Fig 1.
Microparticle caspase-1 and GSDM-D release by Francisella regulated by NLRP3 and not Pyrin.
A) Microparticles (MP) fractions were isolated from CAS9, CAS9/NLRP3-KO and CAS9/PYRIN-KO cells stimulated with LPS (1μg/ml) for 2h or left untreated, Francisella (25MOI) for 2h, 4h or left untreated. Microparticulate p20 caspase-1 and p30 GSDM-D release was abrogated in NLRP3 KO by both LPS and Francisella, but not in PYRIN-KO when compared to CAS9 cells. * # CAS9 vs CAS9/NLRP3 KO; $ & CAS9/NLRP3 KO vs CAS9/PYRIN KO. B) Cell lysates were analyzed and confirmed for NLRP3 and Pyrin, as well as effects on pro-caspase-1 and pro-GSDM-D. C) Cells were treated with LPS or Francisella overnight (17h) and analyzed for the presence of active p20 caspase-1 and cleaved GSDM-D. Overnight experiments were performed to allow internalization of Francisella and thereby induce downstream signaling mediated by internalized Francisella. * # CAS9/PYRIN KO vs CAS9/NLRP3 KO. Immunoblot data is representative of n = 4 experiments.
Fig 2.
Francisella mediated inflammasome responses and cell injury is enhanced in absence of pyrin and reduced upon overexpression of Pyrin in PYRIN-KO/KI cells.

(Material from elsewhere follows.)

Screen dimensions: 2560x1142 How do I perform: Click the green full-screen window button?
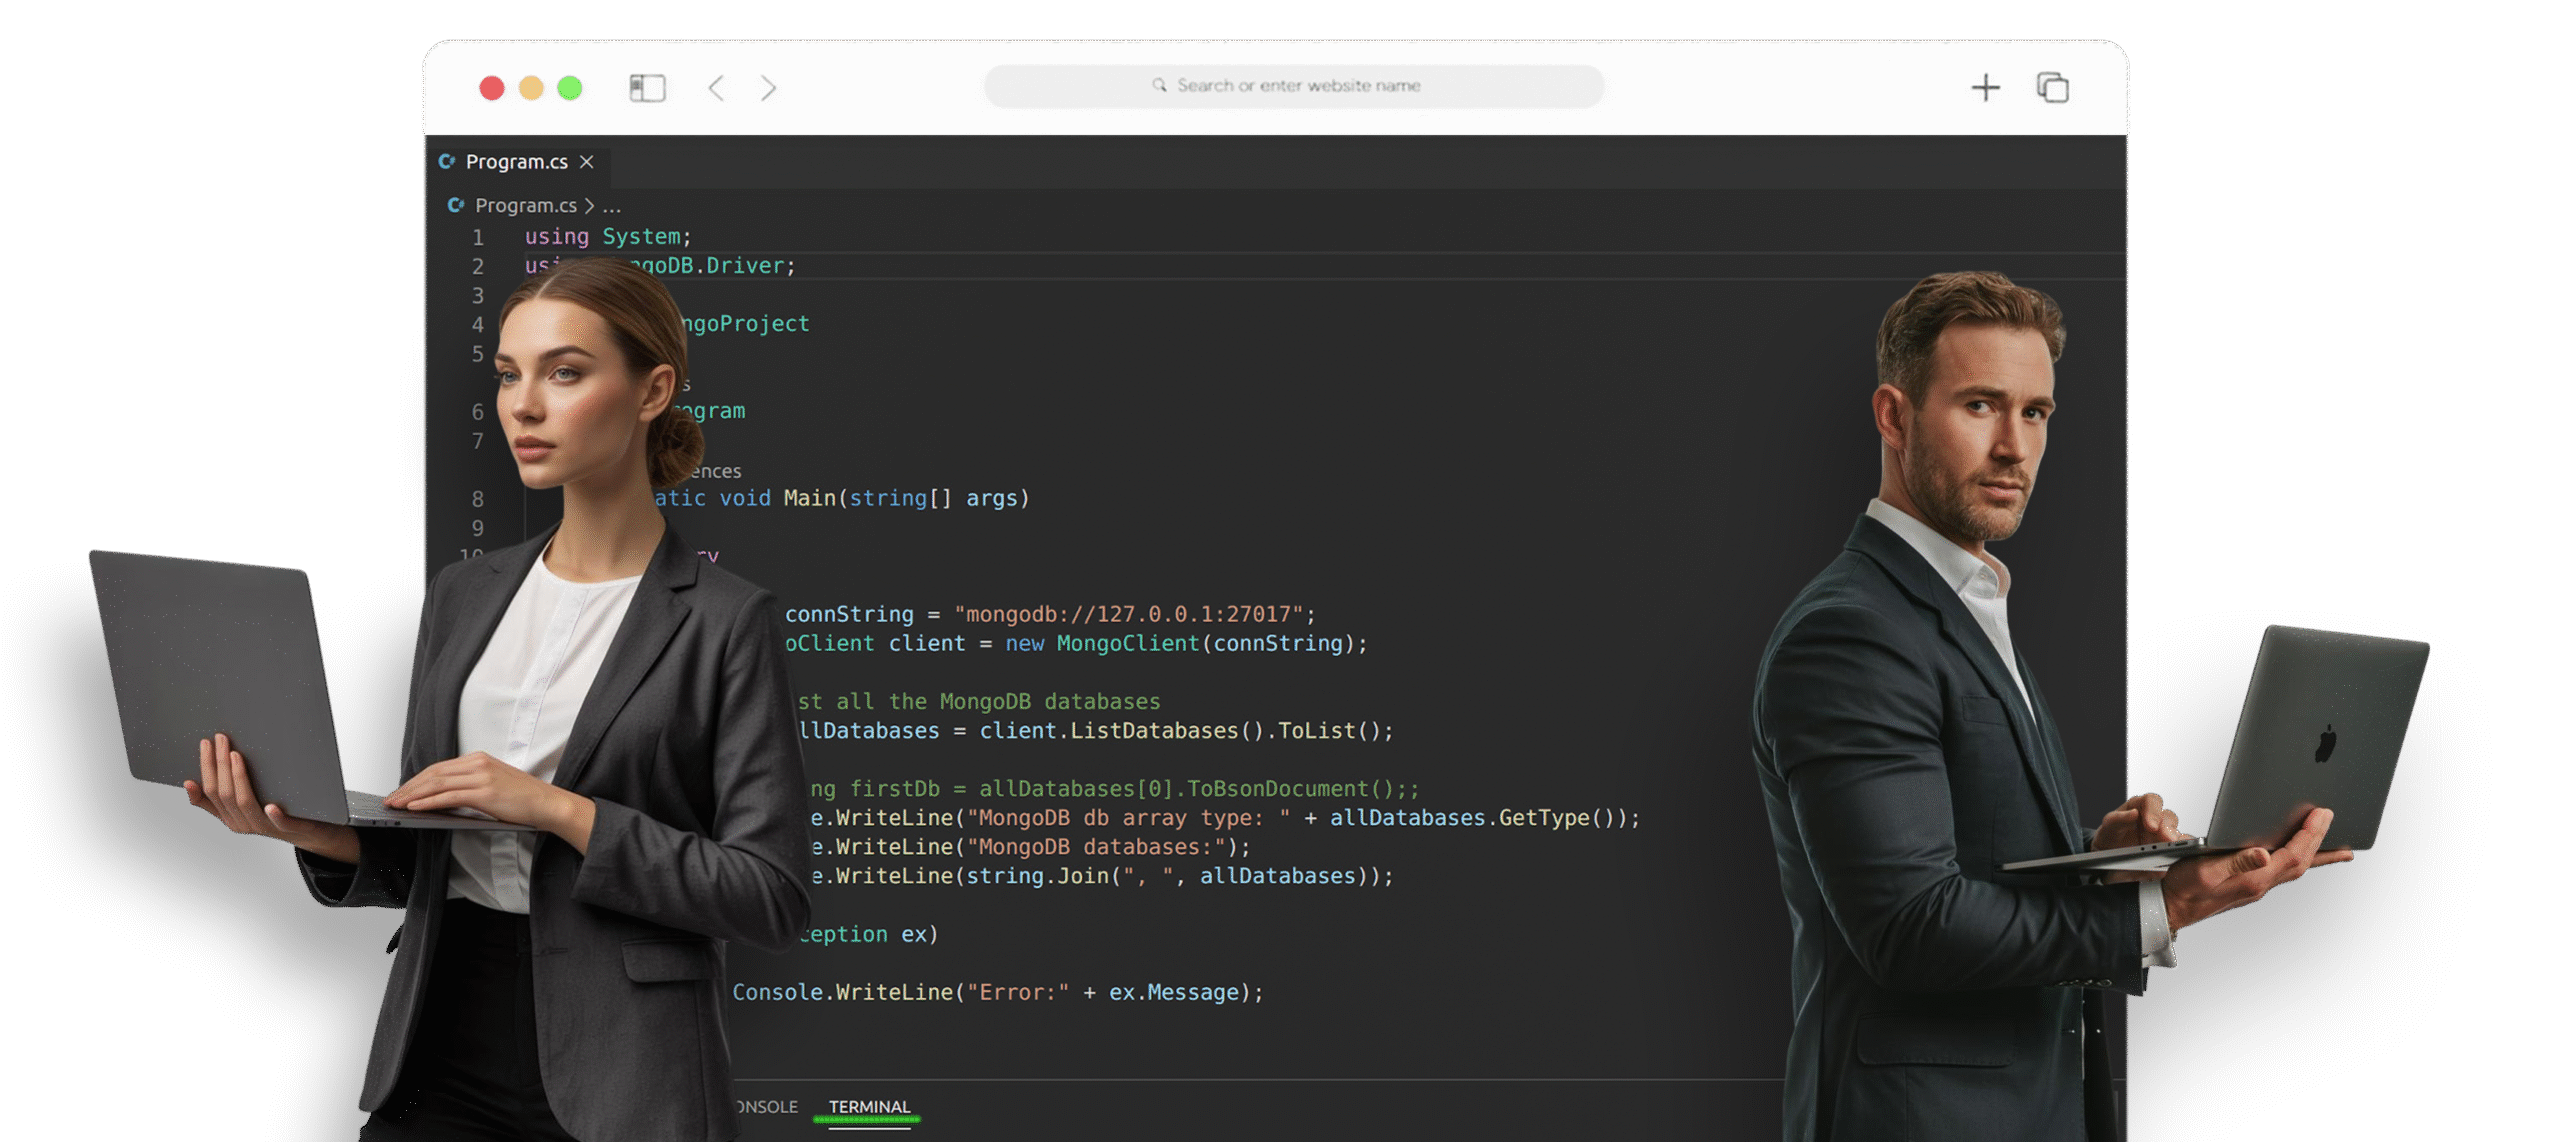[570, 88]
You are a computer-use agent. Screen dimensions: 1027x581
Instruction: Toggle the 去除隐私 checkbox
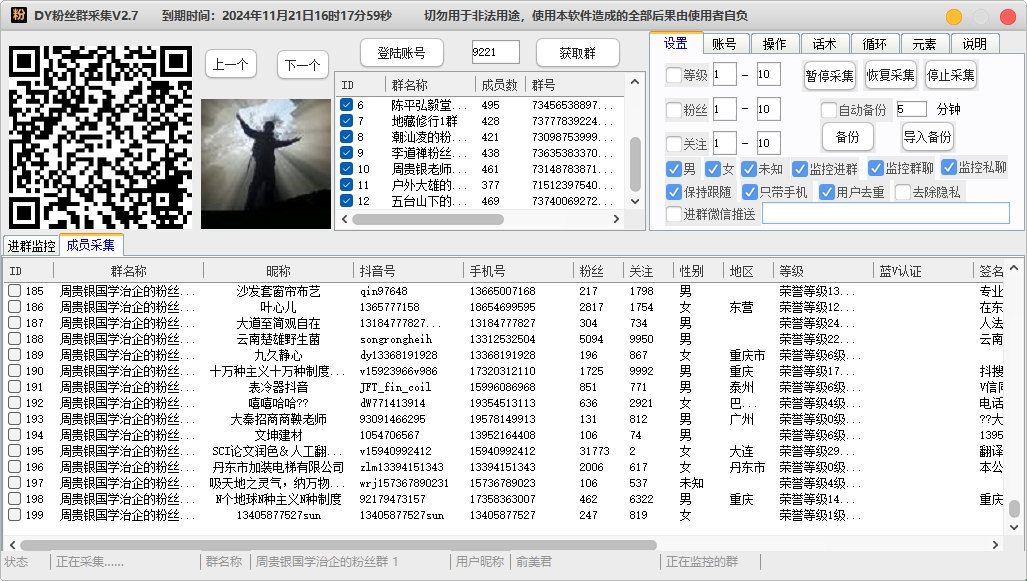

A) CAS9, CAS9/PYRIN-KO and CAS9/PYRIN-KO/KI cells were stimulated with LPS (1μg/ml) for 2h or left untreated. Microparticulate p20 caspase-1 and p30 GSDM-D levels were analyzed. p20 active caspase-1 levels in MP- *CAS9 vs CAS9/PYRIN-KO/KI; # CAS9/PYRIN-KO/KI vs CAS9/PYRIN KO. B) CAS9, CAS9/NLRP3-KO, CAS9/PYRIN-KO and CAS9/PYRIN-KO/KI cells were stimulated with LPS (1μg/ml) or Francisella for 2h for IL-18; and 17h for IL-1β. Released cytokines were measured in the supernatants from each condition respectively. * # CAS9 vs CAS9/NLRP3 KO; $ & CAS9/PYRIN-KO/KI vs CAS9/PYRIN KO C) MPs from CAS9, CAS9/PYRIN-KO, CAS9/NLRP3-KO and CAS9/PYRIN-KO/KI stimulated with LPS (1μg/ml) for 2h or left untreated were subjected to human pulmonary microvascular endothelial cells (HPVEC); co-cultured overnight and analyzed for endothelial cell death by Trypan Blue (cell death assay) and MTS (cell viability assay). Data is representative of n = 4 experiments. * CAS9 vs CAS9/NLRP3 KO; # CAS9/PYRIN-KO/KI vs CAS9/PYRIN KO.
Fig 3.
Microparticulate active caspase-1 and GSDM-D release by LPS and Francisella is negatively regulated by Pyrin overexpression.
A) Cell lysates (CE) and microparticles (MP) fractions were isolated from THP-1 EGFP, THP1-EGFP overexpressed Pyrin cells stimulated with LPS (1μg/ml) for 2h or left untreated and analyzed for the presence of active p20 caspase-1 and p30 GSDM-D. Pyrin-EGFP overexpression was confirmed at 112kD which was not detected in the vector control cells. Endogenous pyrin at 86kD was detected in both cell types. Overexpressing Pyrin significantly inhibited caspase-1 activation (p20) and GSDM-D cleavage (p30) in microparticles. Densitometry scans of active caspase-1 levels from n = 4 experiments. * p20 active caspase-1 levels in MP THP1-EGFP vs THP1-EGFP Pyrin. # p30 active GSDM-D levels in MP THP1-EGFP vs THP1-EGFP Pyrin. B) Similar experiments were performed also with overnight (17h) stimulation with LPS and Francisella. THP-1 EGFP, THP1-EGFP overexpressed Pyrin cells were stimulated with LPS (1μg/ml), Francisella (25MOI) for 17h or left untreated and analyzed for the presence of active p20 caspase-1 and p30 GSDM-D. C) CAS9, THP-1 EGFP, THP1-EGFP overexpressed Pyrin were stimulated with LPS (1μg/ml) or Francisella for 4h, overnight (17h) or left alone. IL-1β was measured from supernatants. Release of IL-1β was significantly diminished with overexpression of Pyrin. Data is representative of n = 4 experiments.THP1-EGFP vs THP1-EGFP Pyrin * IL-1β levels at 4 and 17h upon Francisella stimulation; # IL-1β by LPS stimulation for 4 and 17h.